Effects of Continuous Variables (MANOVA: Univariate command)

Usually you name factors but not covariates on the DESIGN subcommand. The linear effects of covariates are removed from the dependent variable before the design is tested. However, the design can include variables that are measured at the interval level and originally named as covariates or as additional dependent variables.
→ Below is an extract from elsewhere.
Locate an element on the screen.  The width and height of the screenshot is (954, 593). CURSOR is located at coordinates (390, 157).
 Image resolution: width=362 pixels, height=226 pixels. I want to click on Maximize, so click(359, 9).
Continuous variables on a DESIGN subcommand must be named as dependents or covariates on the MANOVA variable list.
Before you can name a continuous variable on a DESIGN subcommand, you must supply an ANALYSIS subcommand that does not name the variable. This action excludes it from the analysis as a dependent variable or covariate and makes it eligible for inclusion on DESIGN.
You can use the keyword POOL(varlist) to pool more than one continuous variable into a single effect (provided that the continuous variables are all excluded on an ANALYSIS subcommand). For a single continuous variable, POOL(VAR) is equivalent to VAR.
The TO convention in the variable list for POOL refers to the order of continuous variables (dependent variables and covariates) on the original MANOVA variable list, which is not necessarily their order on the active dataset. This use is the only allowable use of the keyword TO on a DESIGN subcommand.
You can specify interaction terms between factors and continuous variables. If FAC is a factor and COV is a covariate that has been omitted from an ANALYSIS subcommand, FAC BY COV is a valid specification on a DESIGN statement.
You cannot specify an interaction between two continuous variables. Use the COMPUTE command to create a variable representing the interaction prior to MANOVA.

Example

*  This example tests whether the regression of the dependent 
   variable Y on the two variables X1 and X2 is the same across
   all the categories of the factors AGE and TREATMNT.

MANOVA Y BY AGE(1,5) TREATMNT(1,3) WITH X1, X2
  /ANALYSIS = Y
  /DESIGN = POOL(X1,X2),
            AGE, TREATMNT, AGE BY TREATMNT,
            POOL(X1,X2) BY AGE + POOL(X1,X2) BY TREATMNT
              + POOL(X1,X2) BY AGE BY TREATMNT.

ANALYSIS excludes X1 and X2 from the standard treatment of covariates so that they can be used in the design.
DESIGN includes five terms. POOL(X1,X2), the overall regression of the dependent variable on X1 and X2, is entered first, followed by the two factors and their interaction.
The last term is the test for equal regressions. It consists of three factor-by-continuous-variable interactions pooled together. POOL(X1,X2) BY AGE is the interaction between AGE and the combined effect of the continuous variables X1 and X2. It is combined with similar interactions between TREATMNT and the continuous variables and between the AGE by TREATMNT interaction and the continuous variables.
If the last term is not statistically significant, there is no evidence that the regression of Y on X1 and X2 is different across any combination of the categories of AGE and TREATMNT.